■ Problems to solve
- a) Translate this sentence from the laptop thread into Spanish: "Chromebooks are linked up with free Google storage."
- b) In the laptop thread, which brand does Venusian Broon refuse to consider?
- c) Continue the laptop thread from the point where it stops.

■ Page
_____

# Opinions on laptops



## Venusian Broon (Apr 19, 2017)

Just a quick question to those with laptops. I'm more of a 'PC beast' man myself, but am thinking about getting a cheap but nice laptop - mainly for writing, not so bothered about anything that requires a lot of power.

Any recommendations?

Except Apple - I don't do Apple


----------



## AlexH (Apr 19, 2017)

What do you mean by cheap? Do you want multiple windows viewable at the same time, or a split screen (i.e. you might want a larger screen size)? How portable does it need to be?

I haven't used one, but Chromebooks are highly rated by a few writing people I know, and others who use them for general word processing and Internet-based stuff. At under £200 this is pretty good value: Acer Chromebook 11.6 inches Laptop CB3-131 Intel Celeron N2840 2 GB 16GB EMMC Chrome White: Amazon.co.uk: Computers & Accessories

If you need a larger screen (also check out resolution - they're the same on both of these models), this one is £215: Acer Chromebook 14 CB3-431 14 inch Notebook (Celeron N3060, 2 GB RAM, 16 GB Storage, Chrome OS) - Silver: Amazon.co.uk: Computers & Accessories

They only have 16GB of storage, but if you're only using it for writing, that's plenty - and maybe you keep everything backed up online anyway? Chromebooks are linked up with free Google storage.

_____

■ Data lines
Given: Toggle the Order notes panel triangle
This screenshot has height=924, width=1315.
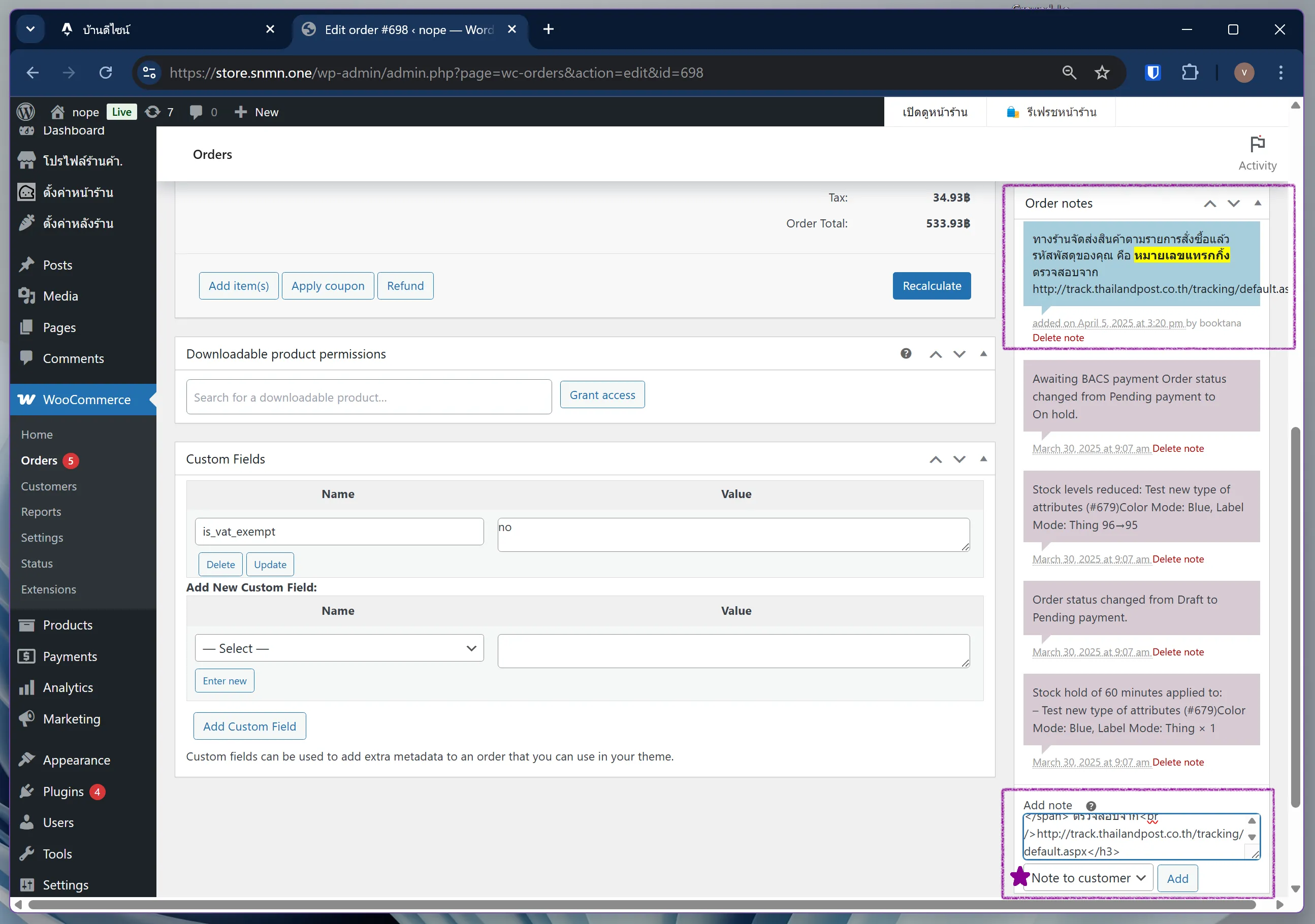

_____

■ Per-task outputs
- a) Los Chromebooks están vinculados al almacenamiento gratuito de Google.

- b) Apple.

- c)
If you don't fancy a Chromebook, I don't think you can go wrong with the well known brands these days - Lenovo, HP, Asus etc. I'm using a 10-year-old Dell a friend gave me a while ago at the moment, and it's still doing fine. It's heavy by today's standards, so I've been doing a fair bit of research for when I replace it (online and via friends) and need something more suited to travel.

Another alternative (if you don't mind the smaller screen) could be a tablet plus a decent keyboard, or one of the "hybrid" laptops.

I don't do Apple either.


----------



## The Judge (Apr 19, 2017)

I've got a HP at present which has "Pavilion" on it, so presumably that's the model.  It's OK.

I wanted a laptop that was relatively cheap but had a decent-sized screen and keyboard.  It's the only thing I use (we have got a big PC, but I don't like sitting at a desk to type, so I rarely use it and never for writing) but it's only used in the home, ie I don't need anything for travelling etc, so ease of use and comfort was more important than weight etc.  We had a hell of a job finding one in our budget that also had sufficient memory and processing power, and I didn't need the earth since I don't play games on it nor watch films etc.  PC World was a dead loss, but in the end we got this one at John Lewis -- it was considerably reduced in price as someone had returned it to the shop so it had no packaging etc.  It's not without faults, listed below in case they're of interest, but I've no idea if that's because it's an HP, or it was made on a Friday afternoon, or because the chap who returned it managed to drop it and mangle it first.  Anyhow, I can live with the faults, and it does what it needs to do.  

So a lukewarmish recommendation.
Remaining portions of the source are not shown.